Many of these health care workers are overwhelmed or perplexed by the huge attendance at the treatment or diagnosis of a patient – an event that’s generally so private in mainstream U.S. culture that it’s guarded by confidentiality laws, rights, signed agreements and facility policies.
The strong presence of family – even extended family – at the side of a Latino patient is quite normal for a variety of reasons. The most immediately visible role of family members may be as interpreters, since older Latinos often depend on their children’s English skills for communication with doctors and nurses.
However, the aspect that may be less understood is that once the interpreting relative has presented the patient with his or her medical options, the question “What do you think?” may be directed back at the relative. After all, Western medicine is practiced in Latin America just as it is in the U.S., so why would a patient ask a relative – particularly a son or daughter – for his or her opinion on the situation? Sure, immigrants’ U.S.-born children may be more fluent in the language and savvy in the culture, but shouldn’t one make one’s own medical decision?

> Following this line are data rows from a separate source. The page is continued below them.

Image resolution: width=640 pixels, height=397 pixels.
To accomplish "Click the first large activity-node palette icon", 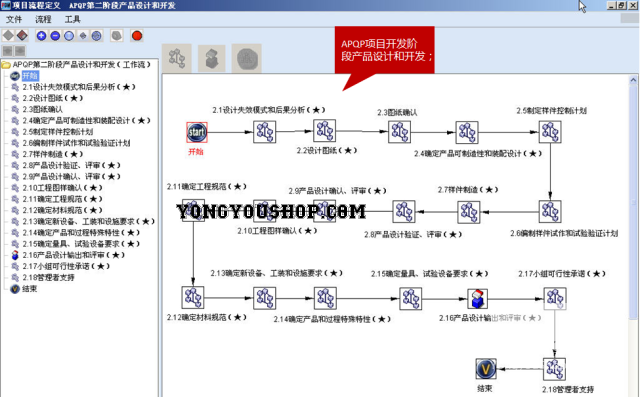I will (177, 58).
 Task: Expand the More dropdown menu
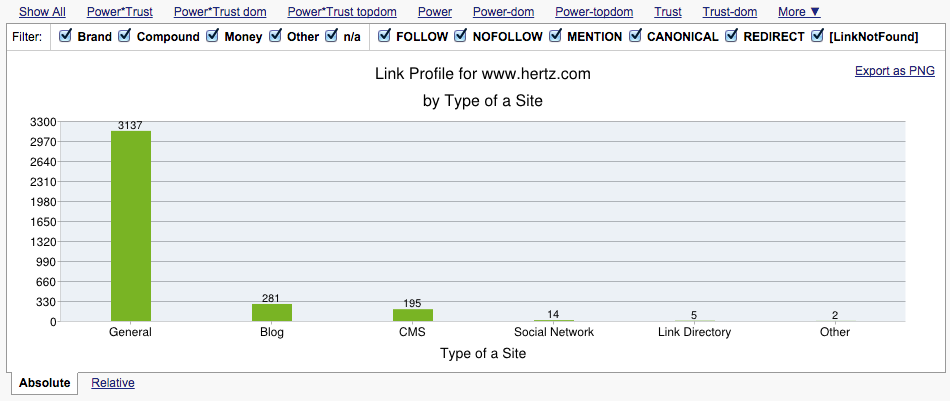(799, 12)
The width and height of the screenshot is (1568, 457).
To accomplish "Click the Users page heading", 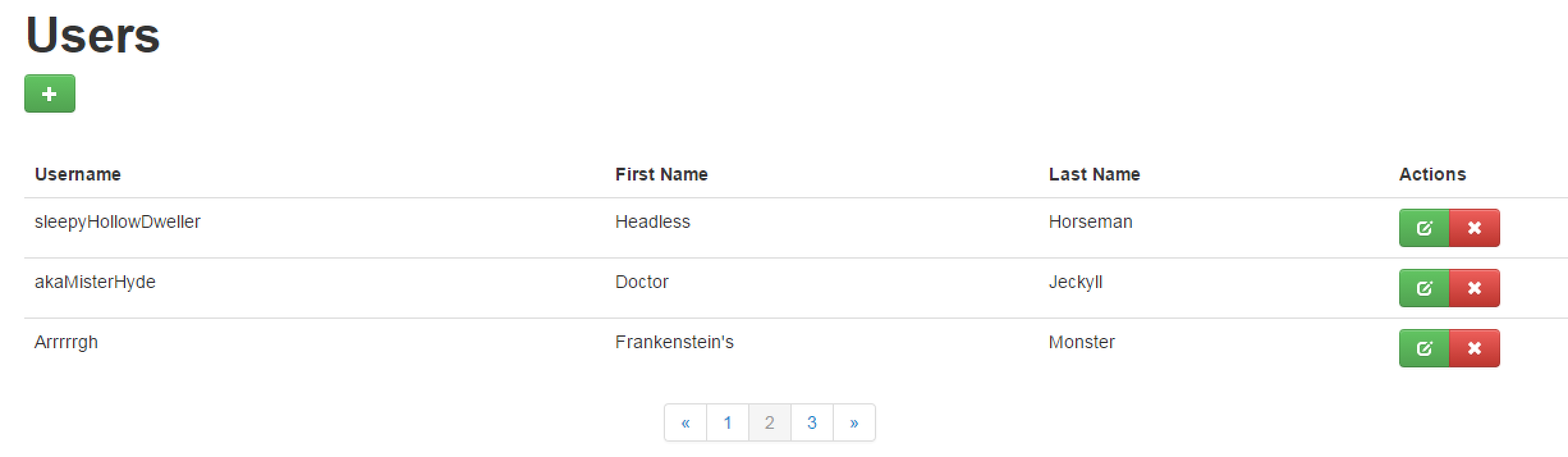I will click(x=93, y=35).
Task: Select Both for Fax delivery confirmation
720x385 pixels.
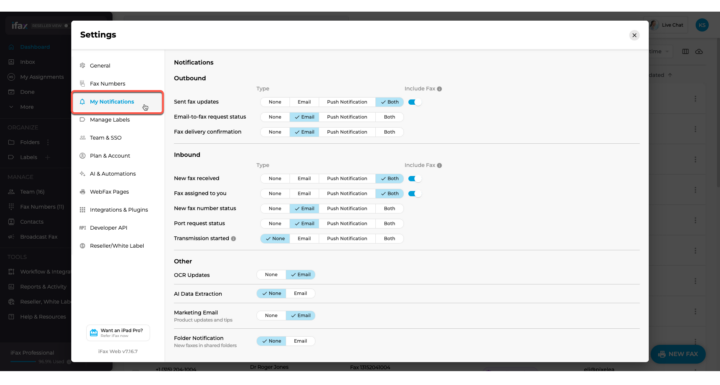Action: point(389,132)
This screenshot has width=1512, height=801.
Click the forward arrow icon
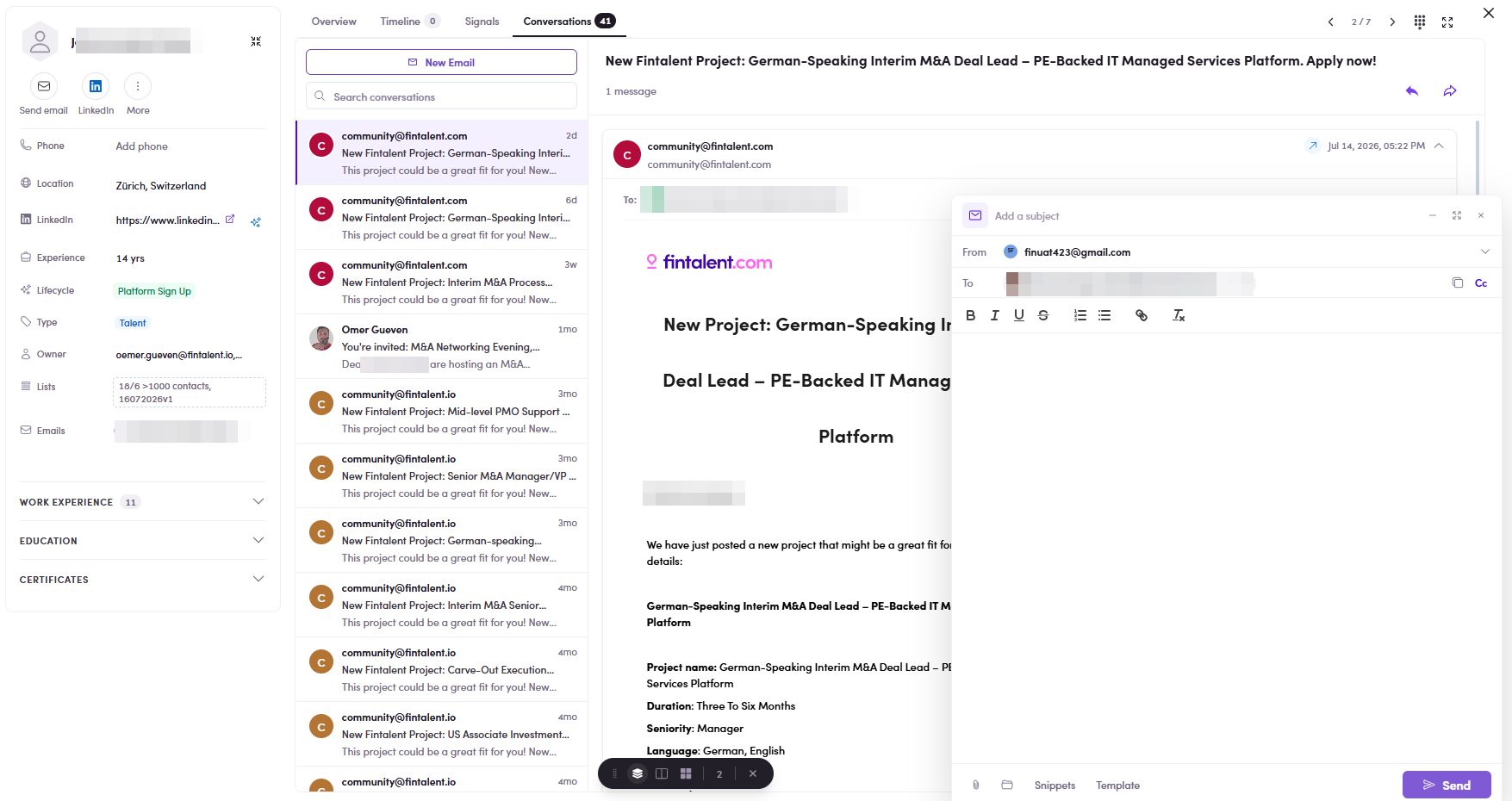[1450, 91]
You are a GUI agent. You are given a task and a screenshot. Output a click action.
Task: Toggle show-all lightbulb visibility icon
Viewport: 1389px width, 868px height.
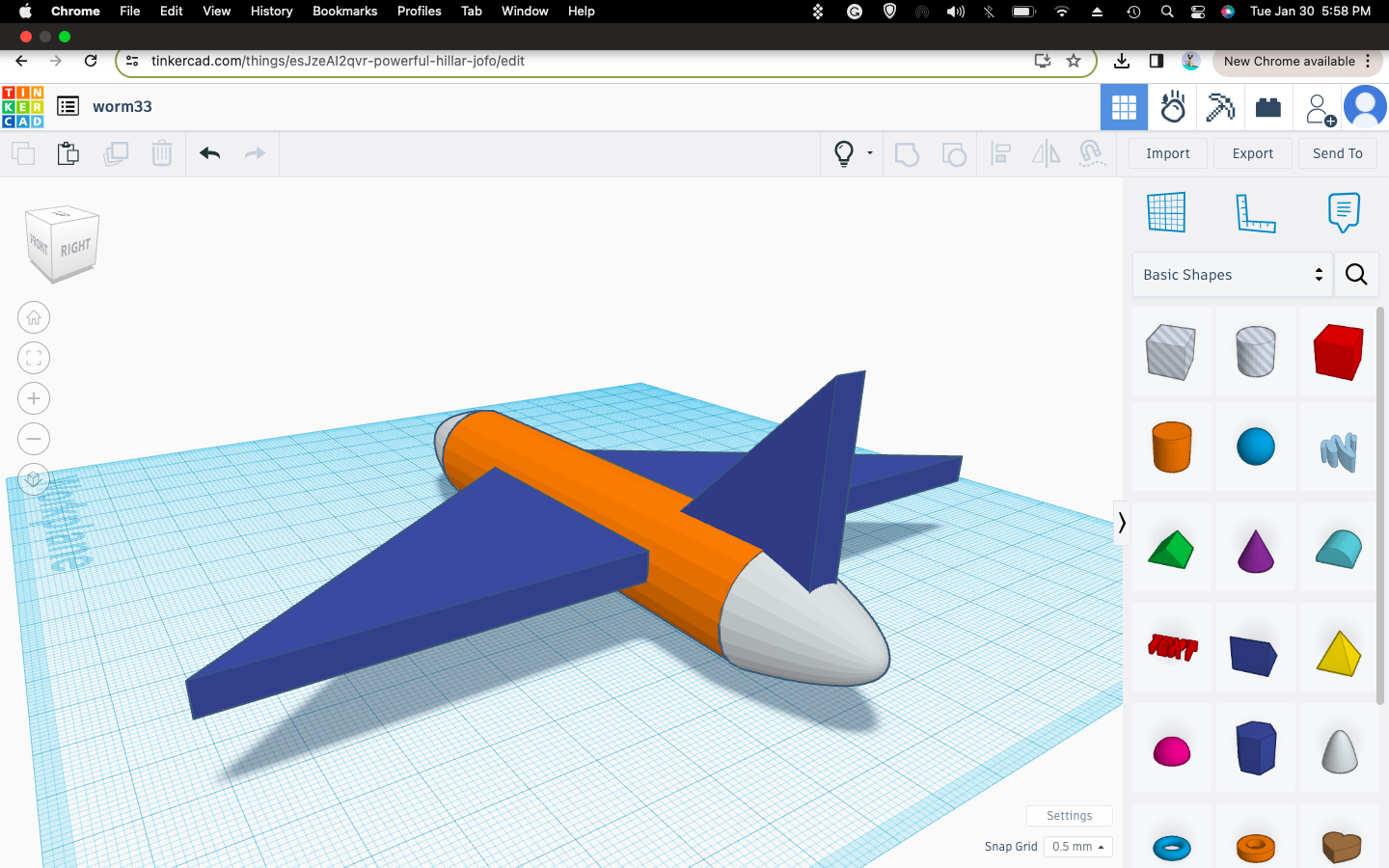(x=844, y=153)
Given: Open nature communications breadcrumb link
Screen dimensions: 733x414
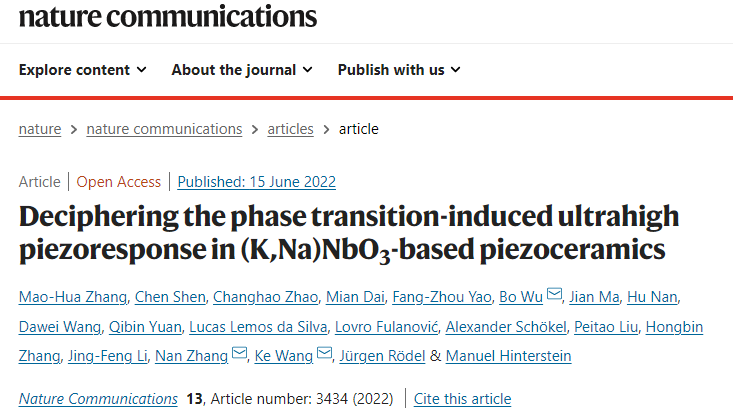Looking at the screenshot, I should pos(164,129).
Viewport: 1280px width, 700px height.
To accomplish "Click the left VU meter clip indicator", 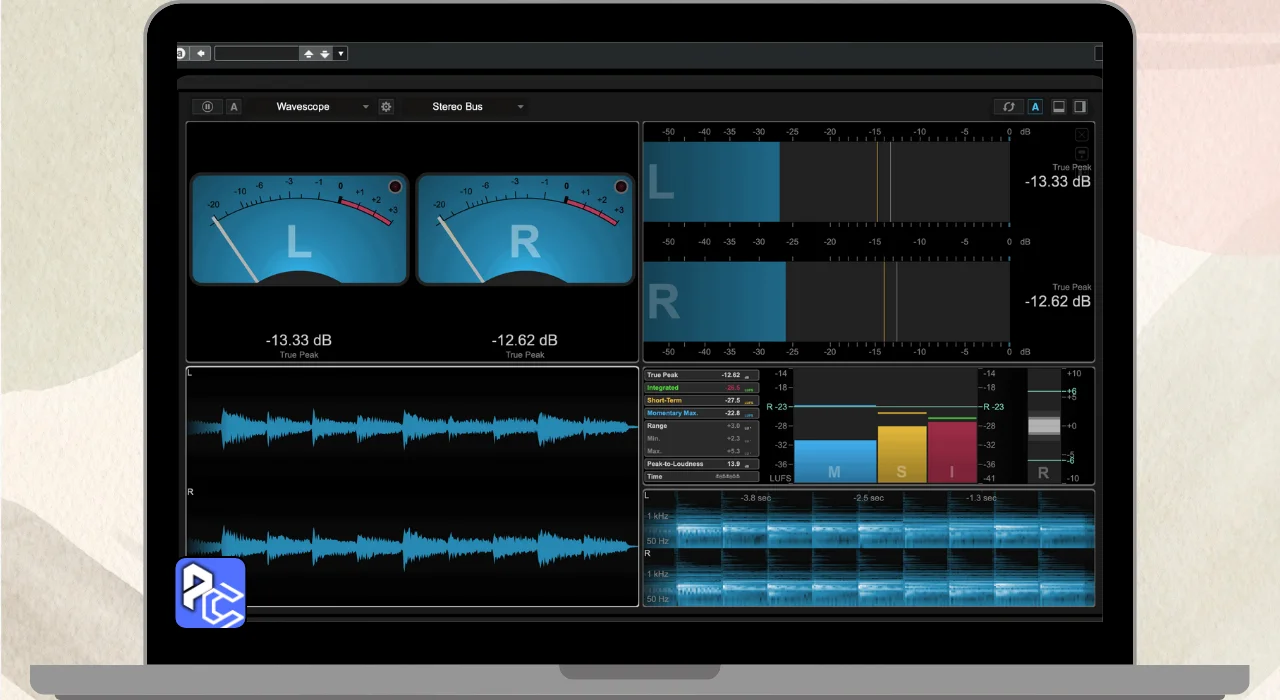I will [395, 187].
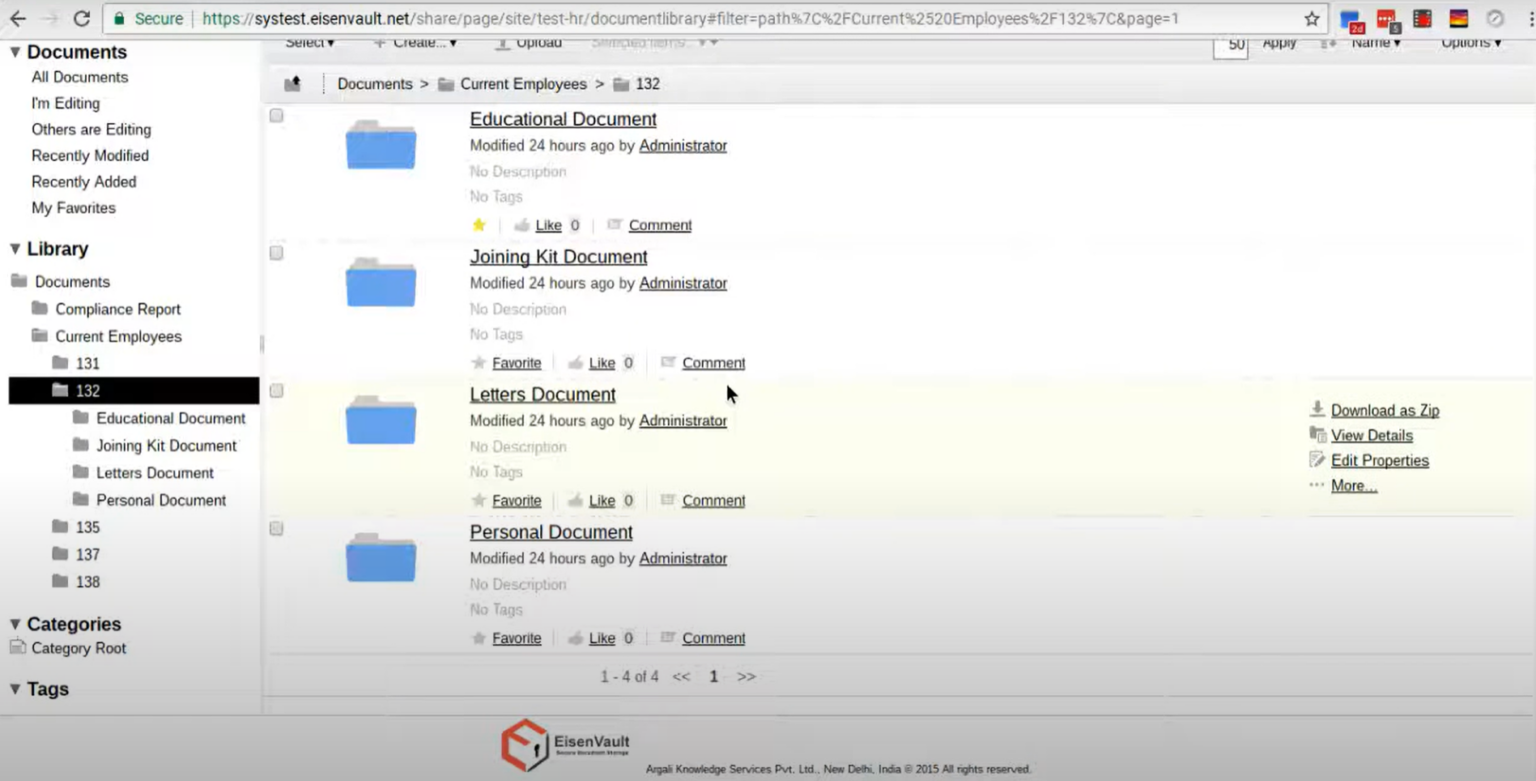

This is where the concept of Familismo enters the picture. While the predominant cultural values in the U.S. focus mainly on the individual, Latino cultural values are rooted in collectivism. The group (in this case, the family) is more important than the individual, and it’s important to for health care workers to realize that the large Latino families aren’t just there for moral support. They have a great deal of influence, and even responsibility in the decision-making process.
While the idea of surrendering one’s autonomy is unthinkable for many non-Latinos in the U.S., it’s simply a function of the collectivist nature of Latino culture. In fact, many Latinos don’t want to know the full extent of their illness, and leave decisions entirely up to the family. This may present an ethical dilemma for health care workers, particularly for end-of-life treatment. However, as Dr. Nilda Chong points out in her book The Latino Patient: A Cultural Guide for Health Care Providers, “Because family is “sacred” for Latinos, health issues are most effectively dealt with at the family level if possible.”
Dealing with health issues at the “family level” means providing enough time for extended family to gather and make decisions collectively, and including family to the greatest possible extent. They are not spectators, but actors in the treatment of a loved one. As stated by Dr. Glenn Flores, “Failure of the clinician to acknowledge familismo can potentially lead to unnecessary conflicts, dissatisfaction with care, non-adherence, and poor continuity of care.”